Your goal
Can you reproduce the Buck's Rock camp passage word for word, starting at "But Ms. Steinberg" and ending at "a sustainable business."?

Passage for review
When the camp reopened in 2022 — it was closed in 2021 — mice had taken over the main theater and destroyed the expensive stage lights.
But Ms. Steinberg had her new nonprofit infrastructure in place: a tiered tuition system, essentially “pay what you can,” to help remove barriers to access while still operating a sustainable business.
She said the camp cost just under $3 million a year to run. Tuition for both sessions (an eight-week stay) is $14,000, but many campers come on partial or full scholarships. Buck’s Rock now must secure donations and corporate partnerships to continue on as Ms. Steinberg intends. In the sewing shop, there are bolts of DVF jersey fabric donated by her grandmother.
The Diller-von Furstenberg foundation paid for the acquisition of the camp and also provided one year of funding. Buck’s Rock is currently operating at a deficit. Yet because of tuition proceeds, the family foundation and fund-raising, which brought in more than $500,000 in 2022, Ms. Steinberg said, “even if we operated in deficit for the next few years, we would still be all right.”
At the same time, she also raised the salaries of the counselors, to cast a wider net of who would be able to work there. One of those who joined as a guidance counselor during Ms. Steinberg’s first summer is Kellsie Mensah, 19. She said that she had been struck by the mental health challenges her campers faced. “I wasn’t expecting them to have so much anxiety,” she said.

Given entries
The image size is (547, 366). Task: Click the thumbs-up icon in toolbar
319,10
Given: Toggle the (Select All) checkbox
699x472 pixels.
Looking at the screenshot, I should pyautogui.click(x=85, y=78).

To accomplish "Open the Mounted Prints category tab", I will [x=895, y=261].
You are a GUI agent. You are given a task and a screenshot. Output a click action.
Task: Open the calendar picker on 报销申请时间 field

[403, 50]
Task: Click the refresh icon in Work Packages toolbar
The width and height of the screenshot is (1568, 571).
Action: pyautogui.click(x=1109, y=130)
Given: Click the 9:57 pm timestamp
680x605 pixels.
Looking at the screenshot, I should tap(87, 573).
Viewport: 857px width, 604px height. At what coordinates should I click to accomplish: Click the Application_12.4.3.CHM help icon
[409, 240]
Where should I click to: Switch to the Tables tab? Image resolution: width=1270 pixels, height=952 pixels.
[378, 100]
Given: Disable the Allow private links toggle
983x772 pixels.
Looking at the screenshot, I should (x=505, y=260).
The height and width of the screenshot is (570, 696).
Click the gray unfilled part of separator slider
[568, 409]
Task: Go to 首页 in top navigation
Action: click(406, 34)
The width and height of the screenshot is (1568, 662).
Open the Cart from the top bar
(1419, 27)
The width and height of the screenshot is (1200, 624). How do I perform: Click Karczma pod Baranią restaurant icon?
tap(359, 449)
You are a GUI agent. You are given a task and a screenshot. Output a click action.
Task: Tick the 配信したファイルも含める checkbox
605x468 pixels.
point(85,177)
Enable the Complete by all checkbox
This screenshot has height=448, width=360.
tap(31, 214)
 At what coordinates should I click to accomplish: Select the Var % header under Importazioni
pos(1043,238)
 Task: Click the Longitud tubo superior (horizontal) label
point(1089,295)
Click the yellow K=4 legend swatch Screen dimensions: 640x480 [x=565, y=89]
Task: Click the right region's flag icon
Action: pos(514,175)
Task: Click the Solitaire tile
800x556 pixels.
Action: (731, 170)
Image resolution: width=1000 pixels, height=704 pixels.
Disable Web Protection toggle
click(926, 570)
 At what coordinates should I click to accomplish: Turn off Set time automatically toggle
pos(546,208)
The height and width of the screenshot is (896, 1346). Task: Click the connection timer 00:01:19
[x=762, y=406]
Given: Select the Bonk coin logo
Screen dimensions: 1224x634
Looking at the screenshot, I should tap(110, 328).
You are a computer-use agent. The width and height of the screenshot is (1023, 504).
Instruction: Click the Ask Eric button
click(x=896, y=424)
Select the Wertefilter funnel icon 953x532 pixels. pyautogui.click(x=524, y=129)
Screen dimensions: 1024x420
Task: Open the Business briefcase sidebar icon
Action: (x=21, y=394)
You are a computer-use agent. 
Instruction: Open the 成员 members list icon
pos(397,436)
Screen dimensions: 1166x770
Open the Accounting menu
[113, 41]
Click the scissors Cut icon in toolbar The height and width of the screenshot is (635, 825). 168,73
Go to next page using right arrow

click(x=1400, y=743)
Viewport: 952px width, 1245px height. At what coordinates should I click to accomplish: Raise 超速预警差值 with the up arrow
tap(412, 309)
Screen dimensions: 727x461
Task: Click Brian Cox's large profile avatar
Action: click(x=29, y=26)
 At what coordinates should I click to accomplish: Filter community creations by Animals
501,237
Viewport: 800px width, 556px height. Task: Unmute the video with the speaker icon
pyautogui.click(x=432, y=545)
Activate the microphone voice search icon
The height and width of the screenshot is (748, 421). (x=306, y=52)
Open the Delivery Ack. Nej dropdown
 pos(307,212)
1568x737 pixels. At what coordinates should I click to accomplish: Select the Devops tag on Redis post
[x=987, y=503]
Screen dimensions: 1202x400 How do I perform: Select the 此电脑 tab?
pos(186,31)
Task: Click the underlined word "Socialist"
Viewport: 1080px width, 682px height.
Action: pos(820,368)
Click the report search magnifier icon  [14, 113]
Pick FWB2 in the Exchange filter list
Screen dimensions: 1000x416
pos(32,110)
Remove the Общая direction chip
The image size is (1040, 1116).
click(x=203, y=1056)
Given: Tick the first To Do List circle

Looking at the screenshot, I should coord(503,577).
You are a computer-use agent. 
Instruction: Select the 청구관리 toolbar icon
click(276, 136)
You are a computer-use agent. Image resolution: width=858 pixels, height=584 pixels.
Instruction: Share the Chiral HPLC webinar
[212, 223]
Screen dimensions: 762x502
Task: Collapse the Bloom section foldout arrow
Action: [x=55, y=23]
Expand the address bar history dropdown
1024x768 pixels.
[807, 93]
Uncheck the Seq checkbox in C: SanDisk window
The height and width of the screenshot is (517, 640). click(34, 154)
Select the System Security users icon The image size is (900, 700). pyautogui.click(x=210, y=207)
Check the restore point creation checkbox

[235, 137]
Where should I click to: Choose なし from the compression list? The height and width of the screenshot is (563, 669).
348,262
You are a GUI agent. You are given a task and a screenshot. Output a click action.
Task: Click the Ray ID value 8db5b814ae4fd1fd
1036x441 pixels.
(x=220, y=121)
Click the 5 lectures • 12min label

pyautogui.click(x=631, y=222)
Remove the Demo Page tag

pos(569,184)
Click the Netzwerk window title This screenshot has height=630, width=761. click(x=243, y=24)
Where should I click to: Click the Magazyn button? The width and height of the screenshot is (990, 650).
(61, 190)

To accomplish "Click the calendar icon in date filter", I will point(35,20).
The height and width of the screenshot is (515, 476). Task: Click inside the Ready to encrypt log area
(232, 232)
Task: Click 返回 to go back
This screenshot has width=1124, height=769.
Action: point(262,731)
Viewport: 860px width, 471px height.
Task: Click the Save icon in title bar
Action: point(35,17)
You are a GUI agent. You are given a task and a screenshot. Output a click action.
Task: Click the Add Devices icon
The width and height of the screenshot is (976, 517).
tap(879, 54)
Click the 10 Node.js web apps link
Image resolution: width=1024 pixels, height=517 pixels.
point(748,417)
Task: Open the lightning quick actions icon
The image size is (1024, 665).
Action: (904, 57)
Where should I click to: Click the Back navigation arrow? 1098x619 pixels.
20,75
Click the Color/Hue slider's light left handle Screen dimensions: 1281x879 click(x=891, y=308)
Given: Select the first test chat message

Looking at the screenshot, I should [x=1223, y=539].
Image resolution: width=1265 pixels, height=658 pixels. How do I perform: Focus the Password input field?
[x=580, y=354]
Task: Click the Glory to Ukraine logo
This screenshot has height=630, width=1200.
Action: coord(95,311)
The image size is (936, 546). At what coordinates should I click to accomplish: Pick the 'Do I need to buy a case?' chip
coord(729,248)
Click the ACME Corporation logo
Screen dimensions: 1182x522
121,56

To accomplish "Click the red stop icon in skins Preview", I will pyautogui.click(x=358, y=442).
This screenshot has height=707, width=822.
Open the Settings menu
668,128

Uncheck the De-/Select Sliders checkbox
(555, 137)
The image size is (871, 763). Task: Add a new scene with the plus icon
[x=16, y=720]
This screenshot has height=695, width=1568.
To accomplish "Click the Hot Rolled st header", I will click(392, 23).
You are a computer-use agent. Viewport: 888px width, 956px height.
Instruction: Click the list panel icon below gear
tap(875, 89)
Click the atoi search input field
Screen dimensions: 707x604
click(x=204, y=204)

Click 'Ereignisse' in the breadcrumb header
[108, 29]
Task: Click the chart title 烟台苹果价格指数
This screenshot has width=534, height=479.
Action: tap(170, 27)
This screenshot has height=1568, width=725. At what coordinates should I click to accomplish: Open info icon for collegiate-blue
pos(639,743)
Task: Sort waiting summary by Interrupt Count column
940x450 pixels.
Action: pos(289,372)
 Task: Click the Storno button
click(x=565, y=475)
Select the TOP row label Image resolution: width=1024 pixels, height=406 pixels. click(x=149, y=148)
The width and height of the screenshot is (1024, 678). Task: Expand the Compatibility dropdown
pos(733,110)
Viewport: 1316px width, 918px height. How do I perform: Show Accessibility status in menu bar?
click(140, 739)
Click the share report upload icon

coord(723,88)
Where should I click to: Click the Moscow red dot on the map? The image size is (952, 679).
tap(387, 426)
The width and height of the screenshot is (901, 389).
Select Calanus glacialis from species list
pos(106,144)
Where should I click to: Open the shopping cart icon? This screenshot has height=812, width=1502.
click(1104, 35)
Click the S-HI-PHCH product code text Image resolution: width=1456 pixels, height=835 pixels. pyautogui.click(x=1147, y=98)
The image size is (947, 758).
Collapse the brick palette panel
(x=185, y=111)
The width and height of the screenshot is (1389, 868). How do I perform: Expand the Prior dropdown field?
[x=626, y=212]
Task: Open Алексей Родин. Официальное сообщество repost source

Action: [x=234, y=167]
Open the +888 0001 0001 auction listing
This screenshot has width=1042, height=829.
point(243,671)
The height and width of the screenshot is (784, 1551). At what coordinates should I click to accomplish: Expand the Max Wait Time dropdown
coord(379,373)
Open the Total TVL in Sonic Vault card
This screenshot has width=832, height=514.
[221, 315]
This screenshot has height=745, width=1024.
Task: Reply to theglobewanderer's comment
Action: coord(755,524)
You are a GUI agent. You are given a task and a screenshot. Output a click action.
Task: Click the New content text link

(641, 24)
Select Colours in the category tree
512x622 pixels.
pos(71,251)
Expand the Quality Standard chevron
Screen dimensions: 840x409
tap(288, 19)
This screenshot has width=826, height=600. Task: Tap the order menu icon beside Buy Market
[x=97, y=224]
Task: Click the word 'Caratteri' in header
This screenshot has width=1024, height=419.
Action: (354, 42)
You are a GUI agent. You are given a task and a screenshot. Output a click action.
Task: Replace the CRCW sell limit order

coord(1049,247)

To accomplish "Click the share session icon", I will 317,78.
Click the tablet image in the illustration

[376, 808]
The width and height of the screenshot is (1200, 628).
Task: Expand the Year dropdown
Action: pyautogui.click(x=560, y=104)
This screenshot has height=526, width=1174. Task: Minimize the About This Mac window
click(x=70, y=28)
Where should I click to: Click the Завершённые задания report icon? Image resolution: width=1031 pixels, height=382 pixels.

Your solution
But Ms. Steinberg had her new nonprofit infrastructure in place: a tiered tuition system, essentially “pay what you can,” to help remove barriers to access while still operating a sustainable business.